[Records supplied]:

# # #

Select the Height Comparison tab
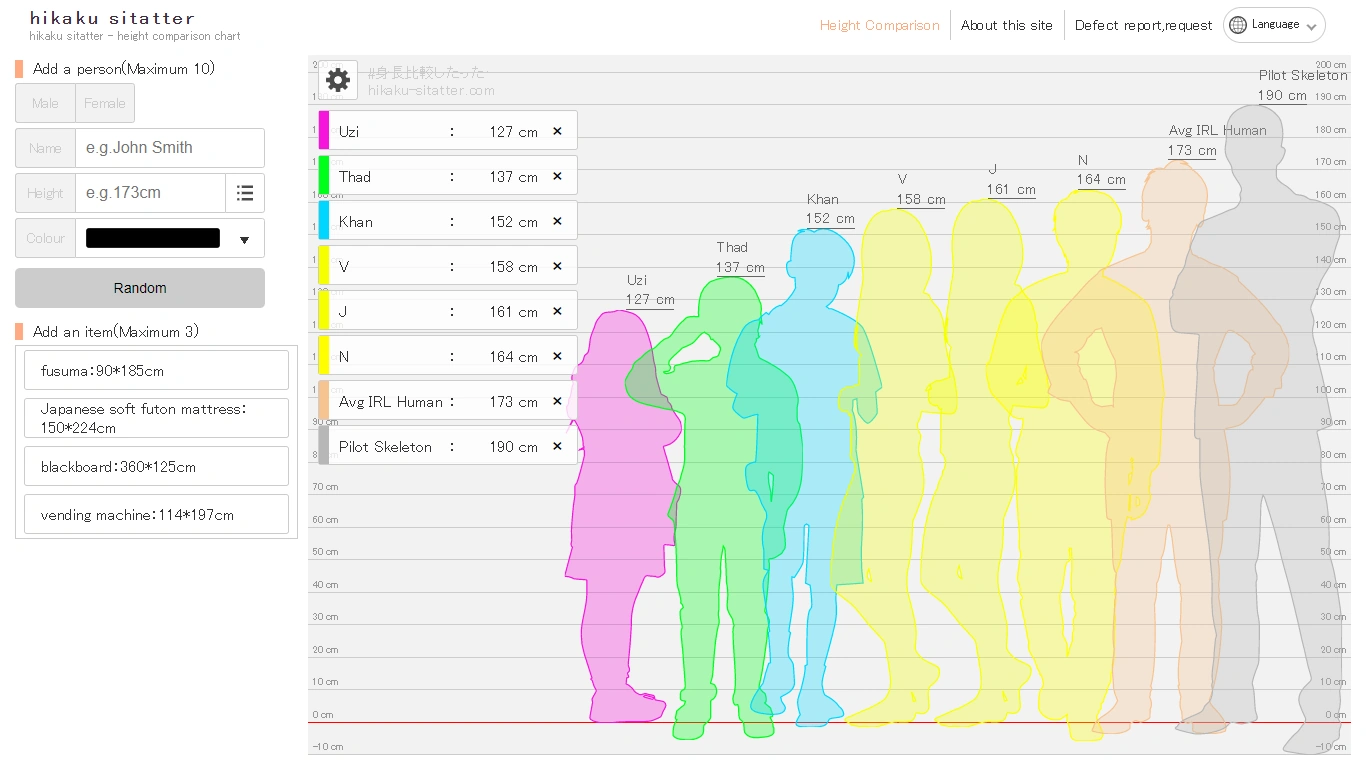pos(878,25)
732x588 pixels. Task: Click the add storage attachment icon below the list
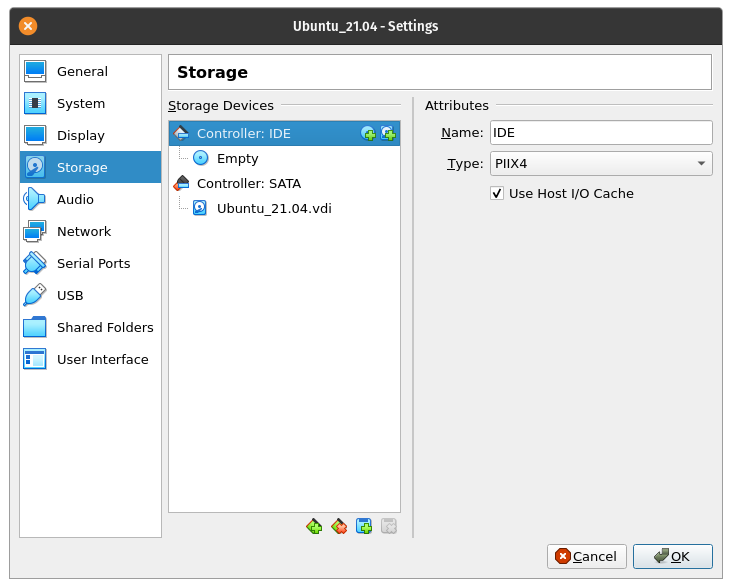[x=364, y=526]
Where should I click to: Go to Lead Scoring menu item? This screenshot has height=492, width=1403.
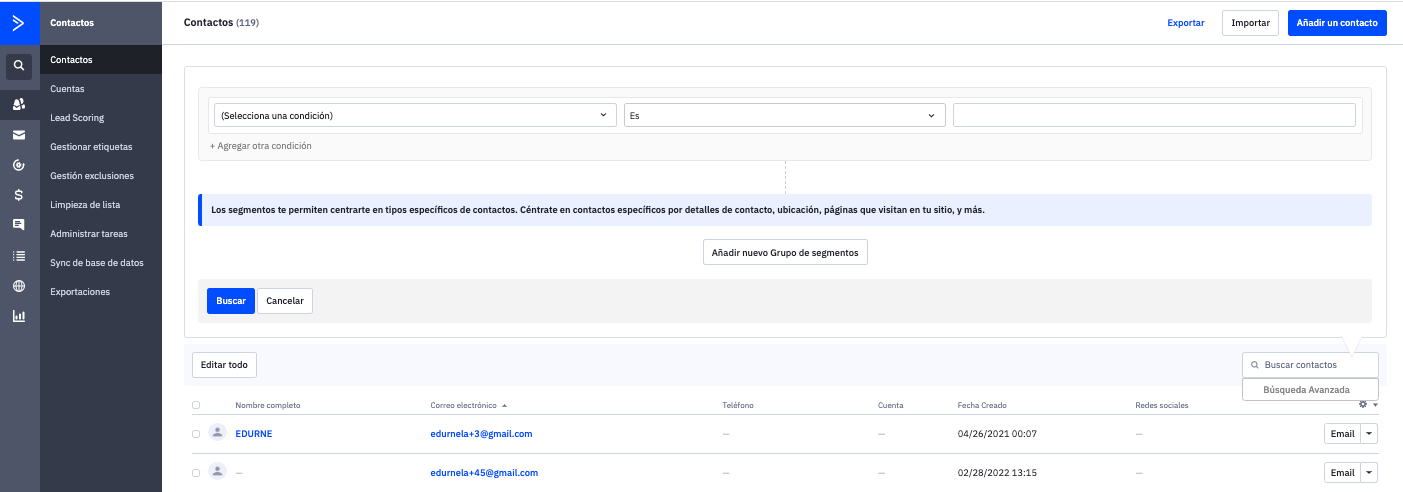pyautogui.click(x=77, y=118)
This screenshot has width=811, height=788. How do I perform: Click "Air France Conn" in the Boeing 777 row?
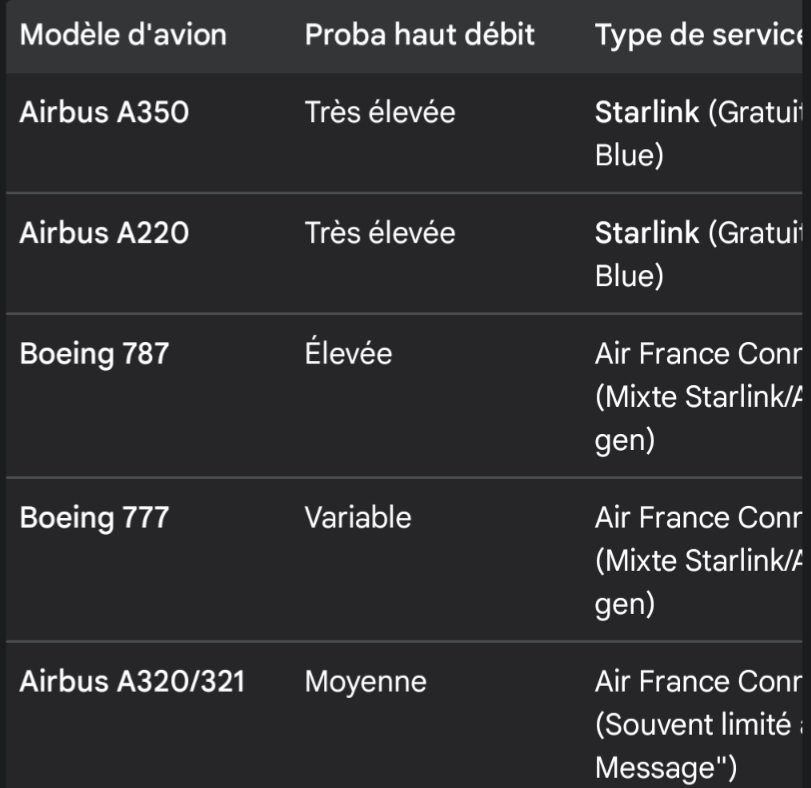coord(699,518)
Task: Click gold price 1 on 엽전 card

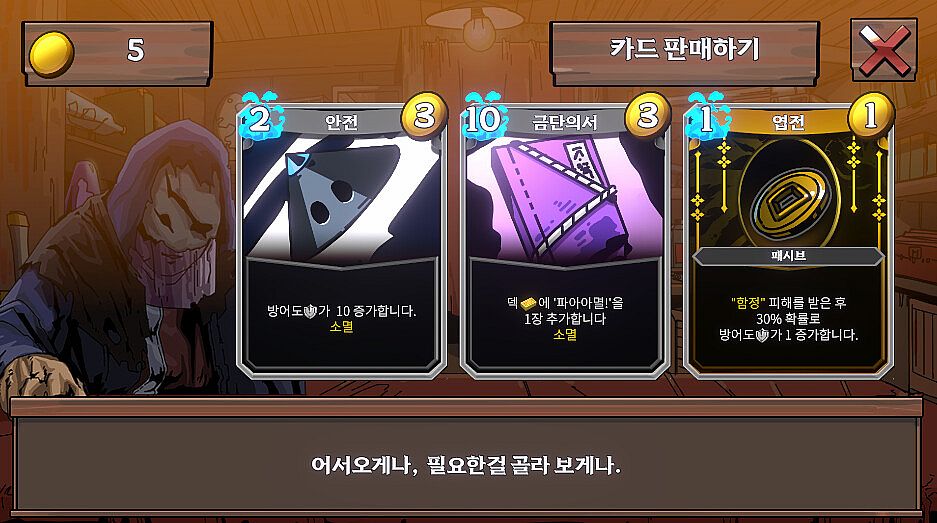Action: click(871, 115)
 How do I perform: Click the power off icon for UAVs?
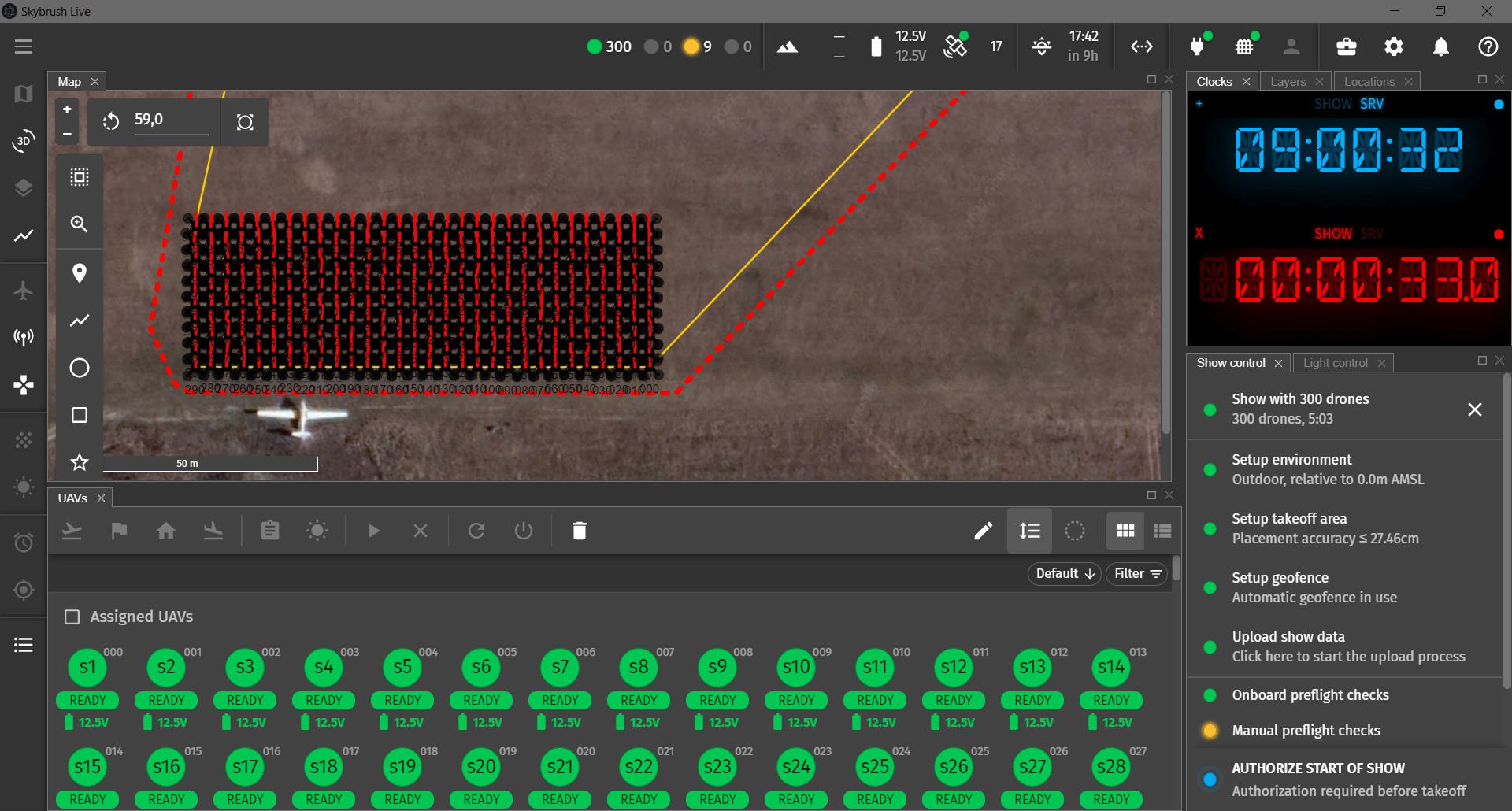coord(524,531)
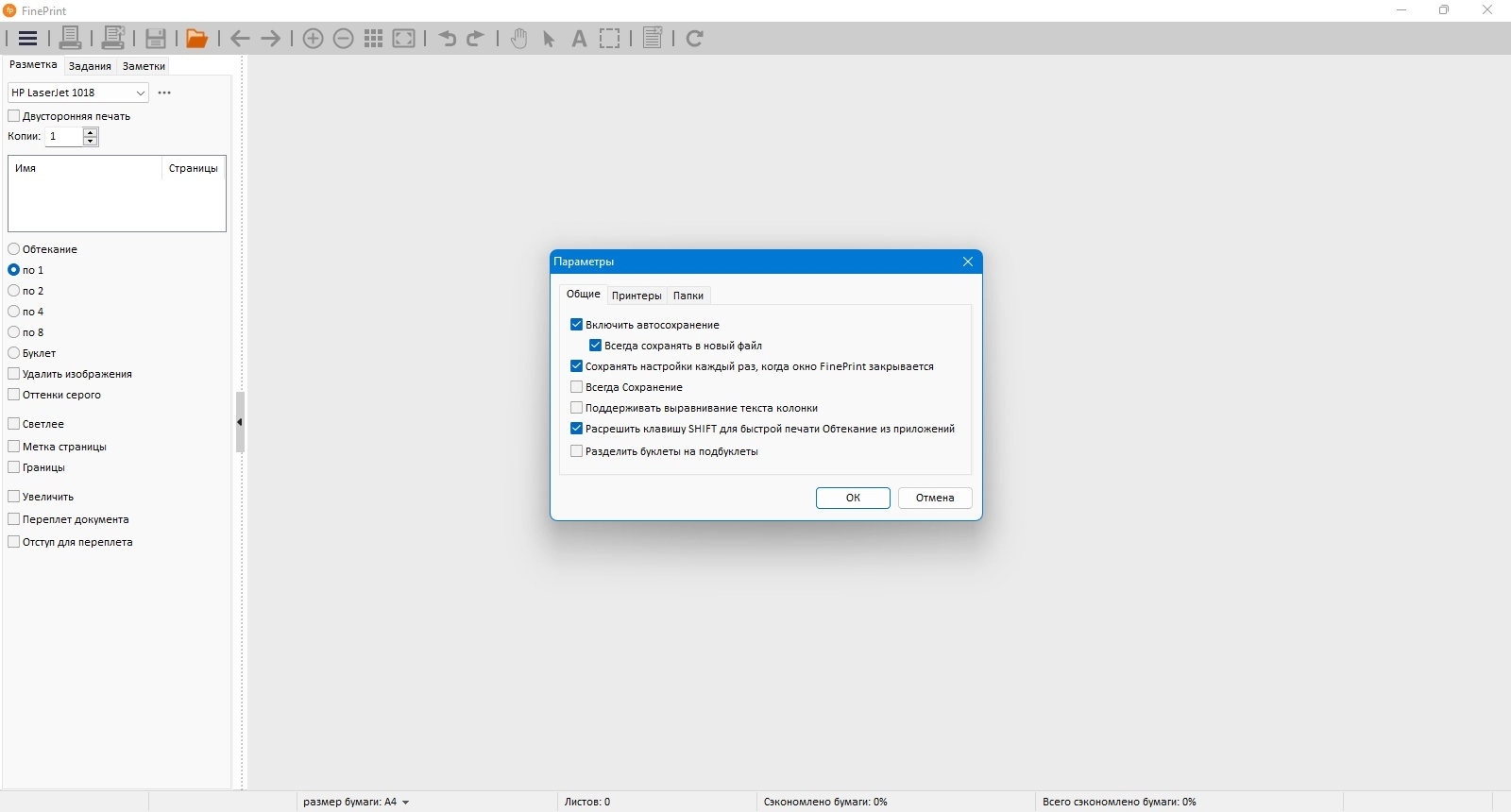This screenshot has height=812, width=1511.
Task: Confirm the dialog with OK button
Action: point(853,498)
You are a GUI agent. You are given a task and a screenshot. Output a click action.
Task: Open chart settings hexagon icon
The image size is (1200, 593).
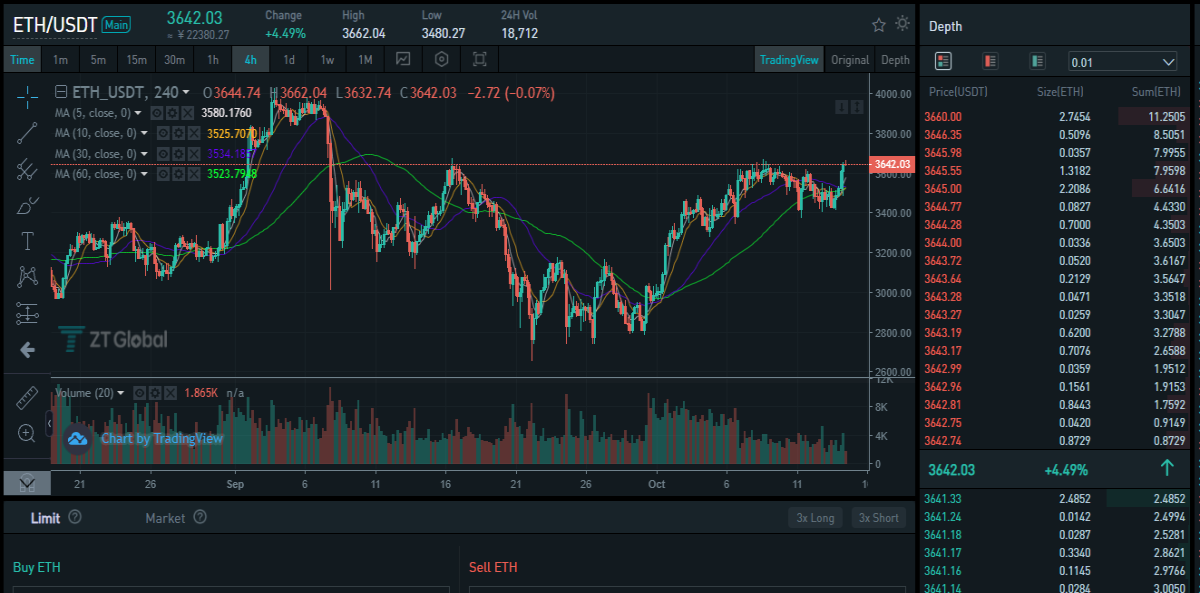(x=441, y=59)
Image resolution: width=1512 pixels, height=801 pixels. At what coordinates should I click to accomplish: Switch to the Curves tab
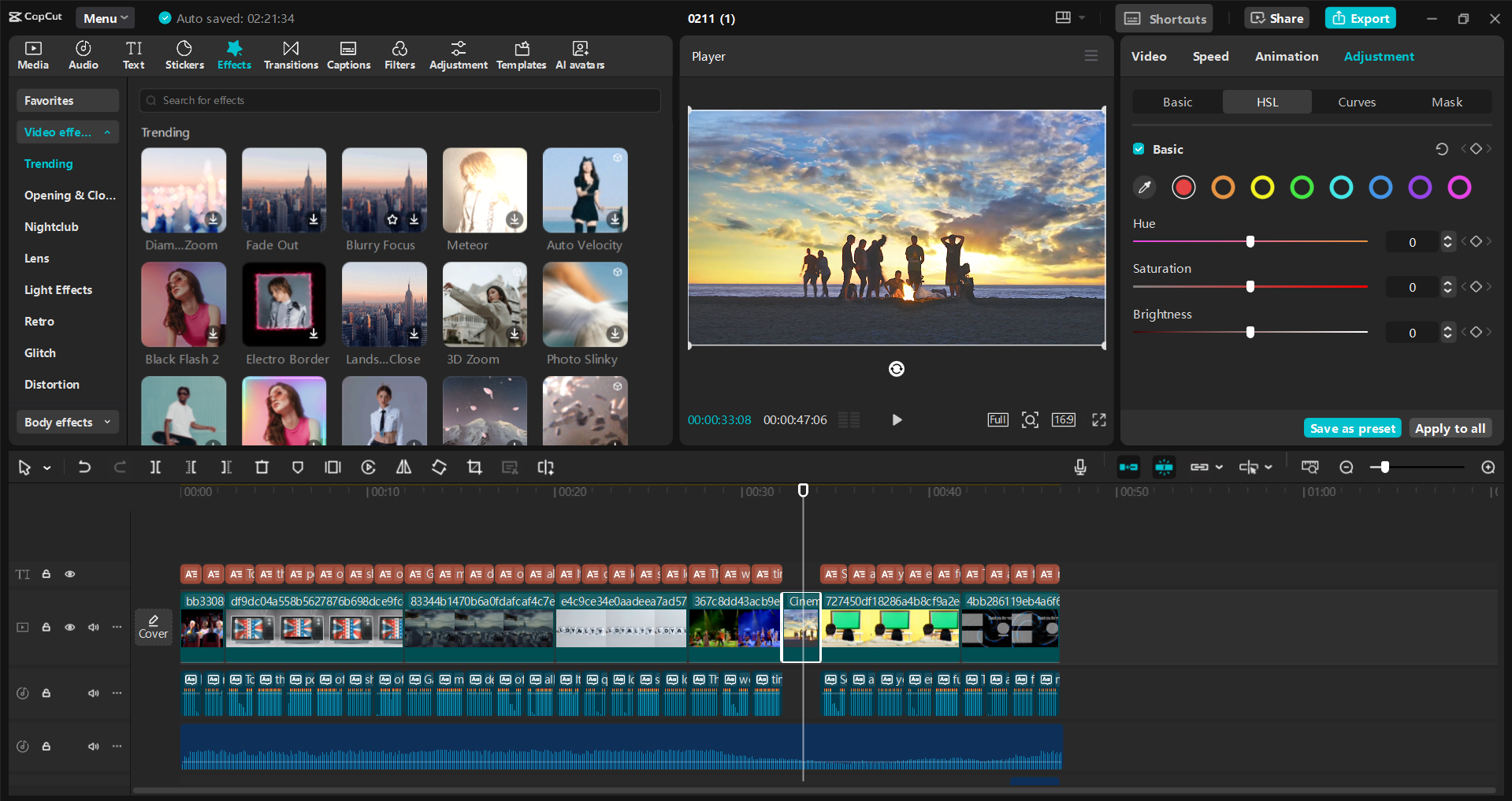pyautogui.click(x=1356, y=102)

# # #

Revise all of the material above by changing every "icon" to "symbol" and leaving everything else as it is. Omit the pictures from your version.

Select the Height Comparison tab
pos(878,25)
732x588 pixels. Task: Click the add storage attachment symbol below the list
[x=364, y=526]
Where should I click to: Go to Lead Scoring menu item? This screenshot has height=492, width=1403.
pyautogui.click(x=77, y=118)
This screenshot has width=811, height=788. How do I perform: Click "Air France Conn" in the Boeing 777 row?
coord(699,518)
Task: Click gold price 1 on 엽전 card

Action: click(871, 115)
 How do I perform: Click the power off symbol for UAVs?
coord(524,531)
This screenshot has height=812, width=1511.
Task: Confirm the dialog with OK button
Action: point(853,498)
You are a GUI agent. You are given a task and a screenshot. Output a click action.
Task: Open chart settings hexagon symbol
The image size is (1200, 593).
(x=441, y=59)
Image resolution: width=1512 pixels, height=801 pixels. At what coordinates should I click to accomplish: Switch to the Curves tab
pyautogui.click(x=1356, y=102)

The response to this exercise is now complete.